# Loss Functions
Given an input vector, a loss function is a measure of how bad a particular model performs in predicting a desired output  quantity (regression) or correctly labeling the input vector (classification).


Farhad Kamangar  Sept. 2018

## Mean Squared Error (MSE).

Mean Squared Error is the most commonly used regression loss function and it is defined as the mean of the squared distances between the desired and the predicted output(s).
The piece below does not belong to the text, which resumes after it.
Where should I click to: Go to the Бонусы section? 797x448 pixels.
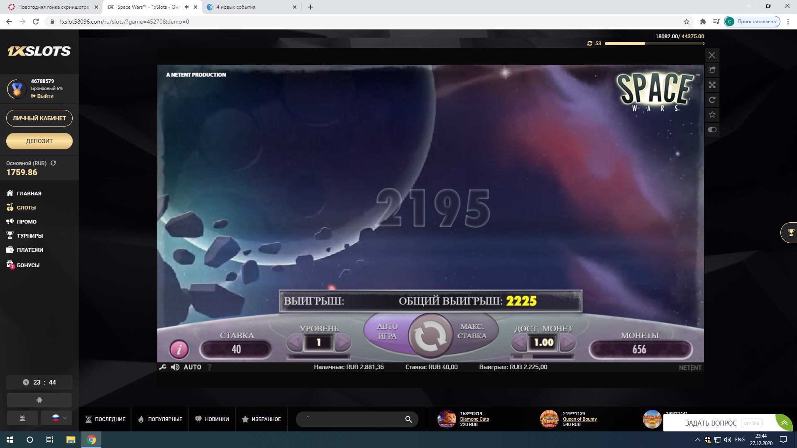pyautogui.click(x=28, y=265)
$$\large MSE=\frac{1}{N}\sum_{i=1}^{N} {(t_i-y_i)}^2$$

where $N$ is the total number of samples , $t_i$ is the desired output for sample $i$ and $y_i$ is the actual output for sample $i$


## Mean Absolute Error (MAE).

Mean Absolute Error is another common function used for regression models and it is defined as as the mean of the absolute differences between the desired and the predicted output(s).
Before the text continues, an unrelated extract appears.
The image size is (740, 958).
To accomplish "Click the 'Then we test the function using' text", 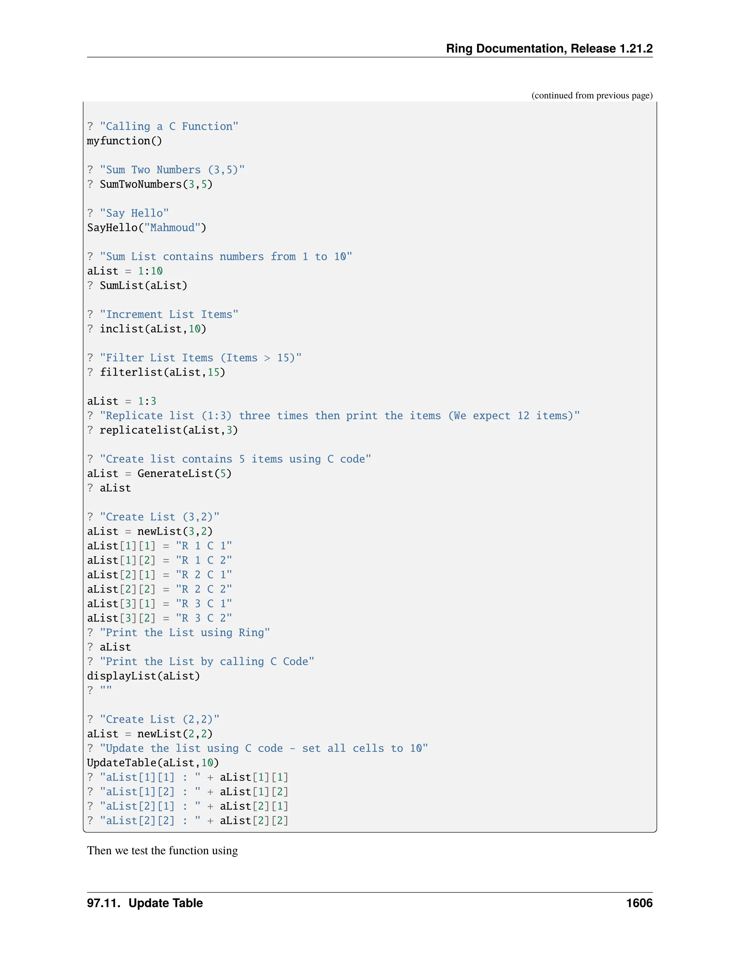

$$\large MAE=\frac{1}{N}\sum_{i=1}^{N} {|t_i-y_i|}$$

where $N$ is the total number of samples , $t_i$ is the desired output for sample $i$ and $y_i$ is the actual output for sample $i$



## Hinge (Multiclass Support Vector Machine) Loss

The hinge loss function is used for classification and it is based on the concept of maximum-margin. The hinge loss is formulated as:

$$\large L=\frac {1}{N} \sum_{i} L_i$$

$$\large L_i=\sum_{j \neq i} max(0,y_j-y_i+\Delta)$$

where $N$ is the number of the samples,  $i$ is the index of the true class, and $\Delta$ is a constant.


## Numerical Example

In [1]:
import numpy as np
def SVM_loss(input_vector, w,true_class_index,delta=1):
    """
    This function calculated the hinge loss function
    Farhad Kamangar Sept. 2018
    """
    y = np.dot(w,input_vector)
    print("Actual output: ",y)
    margins = np.maximum(0, y - y[true_class_index] + delta)
    margins[true_class_index] = 0
    loss_i = np.sum(margins)
    return loss_i

x =np.transpose( np.array([[1.0, 1.0, 1], [1.0, 0,0], [0,1,0]]))
true_class_index=[0,2,1]
w=np.array([[2,4,7], [1,5,6], [6,2,5]])
index=1
loss=SVM_loss(x[index], w,true_class_index[index],delta=1)
print("Loss:\n ", loss)


Actual output:  [  9.   7.  11.]
Loss:
  0.0


## Cross Entropy Loss

The cross entropy loss uses a softmax function to calculate the loss. 

### Softmax Function

The softmax function gives a probabilistic interpretation to the output values and it is formulated as:

$$\large S(y_i)=\frac{e^{y_i}}{\sum_{j}e^{y_j}}$$

This function interprets the outputs as unnormalized log probabilities of each class. Notice that the denominator of the above equation normalizes the probabilities so the total sums to 1. 

In other words the softmax function takes a vector of floating point numbers and proportionally compresses each number between zero and one such that the total adds up to 1.

Using the softmax function, the cross entropy loss can be calculated as:

$$\large L_i=-log(\frac{e^{y_i}}{\sum_{j}e^{y_j}})$$


The above equation is really a simplified version of a discrete cross entropy between two distributions.

Let's imagine that we have a true discrete distribution $p$ and an estimated discrete distribution $q$. The cross entropy between these two distribution is defined as:

$$\large H(p,q)= - \sum_{x}p(x)log(q(x))$$

Notice that in a multi-class classification problem the true probability distribution has all zeros except for the correct class, $i$, which has the value of 1:

$$\large p=[0,0,..., 1, ... 0]$$

If the above discrete distribution $p$ is substituted into the general cross entropy equation it will result in the simplified cross entropy loss 

$$\large L_i=-log(\frac{e^{y_i}}{\sum_{j}e^{y_j}})$$

where $i$ is the index of the correct class.

Notice that to calculate the overall loss we still need to average the loss over all the samples.

$$\large L=\frac {1}{Q}\sum_{k=1}^{Q}{L_k}$$

where Q is the number of samples and $l_k$ is the cross entropy loss for sample $k$

**Note:** There is no "softmax loss". The correct terminology is "cross-entropy loss". The "cross entropy loss" uses the "softmax" function to calculate the loss.